The doctor also questioned the hospital’s vetting of key employees.
Cosgrove objected to a decision by Fuentes to hire Dr. Ira Kirschenbaum in 2008 as head of orthopedic surgery without consulting him first.
“I told Fuentes I could not sign off on a surgeon I didn’t even meet and had no idea how safe he was,” Cosgrove said.
He said Fuentes responded by unilaterally telling the head of the medical staff to change the bylaws and to make orthopedics its own department.
“Just like that,” Cosgrove said.
Kirschenbaum raised alarms among staffers when four patients died in a short period after he arrived.
Sources said complaints were made to both hospital leadership and the state Office of Professional Medical Conduct. The state did not take any disciplinary action against the doctor.
Bronx-Lebanon also took no action against the surgeon. “There was no reason to do any such thing,” said Fred Miller, the hospital’s lawyer.
Kirschenbaum maintained that the patients were all sick before surgery.
Kirschenbaum was brought in to do hip and knee replacements, which are money-making operations. He said he had done 3,000 at the hospital. He received a $314,210 bonus in 2014 and a $180,940 bonus in 2015, according to Bronx-Lebanon’s tax filings. The extra pay came on top of his $851,000 salary.

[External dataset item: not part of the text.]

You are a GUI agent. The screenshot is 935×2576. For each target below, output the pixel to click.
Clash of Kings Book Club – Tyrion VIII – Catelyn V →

The Post received a copy of an anonymous letter that seven hospital employees, who said they were doctors, nurses and technicians, sent to the state with more recent allegations against Kirschenbaum. The letter discusses patients injured under his care, including one who lost a leg.
Kirschenbaum denied that to The Post and said he wasn’t aware of any recent state investigation of him.
A source told The Post that Kirschenbaum was responsible for hiring Dr. Peter Lesniewski, an orthopedist who was later convicted as being a top “lynchpin” in the $1 billion Long Island Rail Road disability-fraud scheme.
Lesniewski had been a consultant who between 1999 and 2008 “provided fraudulent medical narratives in support of the disability applications of at least 230 LIRR employees,” according to the US Attorney’s office. He was convicted in 2013 of mail fraud, wire fraud and health-care fraud.
He was sentenced in 2014 to eight years in federal prison. He declined, through a prison official, to speak to The Post about his time at Bronx-Lebanon.